Monday, December 10, 2018

Forecasting large collections of time series

With the recent launch of Amazon Forecast, I can no longer procrastinate writing about forecasting "at scale"!

Quantitative forecasting of time series has been used (and taught) for decades, with applications in many areas of business such as demand forecasting, sales forecasting, and financial forecasting. The types of methods taught in forecasting courses tends to be discipline-specific:

  • Statisticians love ARIMA (auto regressive integrated moving average) models, with multivariate versions such as Vector ARIMA, as well as state space models and non-parametric methods such as STL decompositions.
  • Econometricians and finance academics go one step further into ARIMA variations such as ARFIMA (f=fractional), ARCH (autoregressive conditional heteroskedasticity), GARCH (g=general), NAGARCH (n=nonlinear, a=asymmetric), and plenty more
  • Electrical engineers use spectral analysis (the equivalent of ARIMA in the frequency domain)
  • Machine learning researchers use neural nets and other algorithms
In practice, it is common to see 3 types of methods being used by companies for forecasting future values of a time series : exponential smoothing, linear regression, and sometimes ARIMA. 

Image from https://itnext.io
Why the difference? Because the goal is different! Statistical models such as ARIMA and all its econ flavors are often used for parameter estimation or statistical inference. Those are descriptive goals  (e.g., "is this series a random walk?", "what is the volatility of the errors?"). The spectral approach by electrical engineers is often used for the descriptive goals of characterizing a series' frequencies (signal processing), or for anomaly detection.
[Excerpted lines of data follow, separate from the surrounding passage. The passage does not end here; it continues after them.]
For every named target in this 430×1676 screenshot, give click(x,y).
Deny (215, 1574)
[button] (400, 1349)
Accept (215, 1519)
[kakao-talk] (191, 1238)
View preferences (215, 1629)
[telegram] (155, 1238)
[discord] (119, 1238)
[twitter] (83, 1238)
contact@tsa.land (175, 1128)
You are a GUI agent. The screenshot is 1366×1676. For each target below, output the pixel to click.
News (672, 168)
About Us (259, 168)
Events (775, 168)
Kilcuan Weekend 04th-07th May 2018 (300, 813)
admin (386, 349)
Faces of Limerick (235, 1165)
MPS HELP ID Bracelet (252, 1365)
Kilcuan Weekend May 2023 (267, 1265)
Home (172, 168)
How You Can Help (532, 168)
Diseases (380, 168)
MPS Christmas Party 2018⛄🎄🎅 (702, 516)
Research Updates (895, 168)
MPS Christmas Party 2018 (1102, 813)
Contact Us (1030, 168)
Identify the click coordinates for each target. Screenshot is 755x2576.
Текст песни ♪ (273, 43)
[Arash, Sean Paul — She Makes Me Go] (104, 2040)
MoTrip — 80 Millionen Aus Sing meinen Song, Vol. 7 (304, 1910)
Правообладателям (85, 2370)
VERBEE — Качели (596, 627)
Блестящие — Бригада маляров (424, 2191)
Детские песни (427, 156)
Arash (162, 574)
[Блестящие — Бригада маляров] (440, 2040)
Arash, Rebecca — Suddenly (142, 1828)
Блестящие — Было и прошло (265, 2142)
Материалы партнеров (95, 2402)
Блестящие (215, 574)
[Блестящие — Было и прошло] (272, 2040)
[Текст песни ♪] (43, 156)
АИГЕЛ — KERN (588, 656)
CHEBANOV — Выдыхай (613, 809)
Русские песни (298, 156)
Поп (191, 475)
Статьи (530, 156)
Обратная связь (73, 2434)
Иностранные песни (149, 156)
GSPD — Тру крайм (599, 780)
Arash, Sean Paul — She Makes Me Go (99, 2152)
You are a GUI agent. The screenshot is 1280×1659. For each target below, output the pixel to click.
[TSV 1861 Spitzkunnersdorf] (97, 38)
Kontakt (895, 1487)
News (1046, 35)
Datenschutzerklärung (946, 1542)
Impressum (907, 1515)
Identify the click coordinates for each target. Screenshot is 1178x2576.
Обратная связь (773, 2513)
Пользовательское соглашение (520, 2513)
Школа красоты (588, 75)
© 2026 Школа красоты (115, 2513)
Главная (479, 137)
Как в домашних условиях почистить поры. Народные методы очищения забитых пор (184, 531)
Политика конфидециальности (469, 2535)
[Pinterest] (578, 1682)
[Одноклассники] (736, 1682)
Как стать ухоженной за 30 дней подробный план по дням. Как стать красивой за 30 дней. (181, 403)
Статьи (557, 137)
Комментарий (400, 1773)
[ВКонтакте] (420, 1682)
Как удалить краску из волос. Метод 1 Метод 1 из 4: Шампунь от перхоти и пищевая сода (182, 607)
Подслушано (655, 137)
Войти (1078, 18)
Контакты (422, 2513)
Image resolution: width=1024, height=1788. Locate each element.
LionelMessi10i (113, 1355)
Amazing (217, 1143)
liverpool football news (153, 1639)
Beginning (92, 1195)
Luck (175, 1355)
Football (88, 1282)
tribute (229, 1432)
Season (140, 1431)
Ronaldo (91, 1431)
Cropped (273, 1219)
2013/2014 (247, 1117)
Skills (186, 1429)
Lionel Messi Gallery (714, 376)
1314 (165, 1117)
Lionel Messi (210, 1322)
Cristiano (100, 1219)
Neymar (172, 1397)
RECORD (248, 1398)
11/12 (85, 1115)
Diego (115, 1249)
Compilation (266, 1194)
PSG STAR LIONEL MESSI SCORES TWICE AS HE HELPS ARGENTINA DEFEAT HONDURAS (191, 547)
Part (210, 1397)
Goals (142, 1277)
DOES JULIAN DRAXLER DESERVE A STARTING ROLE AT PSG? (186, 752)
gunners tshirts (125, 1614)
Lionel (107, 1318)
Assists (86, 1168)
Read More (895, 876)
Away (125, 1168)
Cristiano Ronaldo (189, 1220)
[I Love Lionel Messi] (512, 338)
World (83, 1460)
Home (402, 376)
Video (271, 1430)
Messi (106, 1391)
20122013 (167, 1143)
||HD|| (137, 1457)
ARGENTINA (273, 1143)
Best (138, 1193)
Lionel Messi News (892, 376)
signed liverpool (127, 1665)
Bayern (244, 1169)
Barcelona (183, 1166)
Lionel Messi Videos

In contrast, the business applications are strictly predictive: they want forecasts of future values. The simplest methods in terms of ease-of-use, computation, software availability, and understanding, are linear regression models and exponential smoothing. And those methods provide sufficiently accurate forecasts in many applications - hence their popularity! 

ML algorithms are in line with a predictive goal, aimed solely at forecasting. ARIMA and state space models can also be used for forecasting (albeit using a different modeling process than for a descriptive goal). The reason ARIMA is commonly used in practice, in my opinion, is due to the availability of automated functions.

For cases with a small number of time series to forecast (a typical case in many businesses), it is usually worthwhile investing time in properly modeling and evaluating each series individually in order to arrive at the simplest solution that provides the required level of accuracy. Data scientists are sometimes over-eager to improve accuracy beyond what is practically needed, optimizing measures such as RMSE, while the actual impact is measured in a completely different way that depends on how those forecasts are used for decision making. For example, forecasting demand has completely different implications for over- vs. under-forecasting; Users might be more averse to certain directions or magnitudes of error.

But what to do when you must forecast a large collection of time series? Perhaps on a frequent basis? This is "big data" in the world of time series. Amazon predict shipping time for each shipment using different shipping methods to determine the best shipping method (optimized with other shipments taking place at the same/nearby time); Uber forecasts ETA for each trip; Google Trends generates forecasts for any keyword a user types in near-realtime. And... IoT applications call for forecasts for time series from each of their huge number of devices. These applications obviously cannot invest time and effort into building handmade solutions. In such cases, automated forecasting is a practical solution. A good "big data" forecasting solution should
  • be flexible to capture a wide range of time series patterns 
  • be computationally efficient and scalable
  • be adaptable to changes in patterns that occur over time
  • provide sufficient forecasting accuracy
In my course "Business Anlaytics Using Forecasting" at NTHU this year, teams have experienced trying to forecast hundreds of series from a company we're collaborating with. They used various approaches and tools. The excellent forecast package in R by Rob Hyndman's team includes automated functions for ARIMA (auto.arima), exponential smoothing (ets), and a single-layer neural net (nnetar). Facebook's prophet algorithm (and R package) runs a linear regression. Some of these methods are computationally heavier (e.g. ARIMA) so implementation matters. 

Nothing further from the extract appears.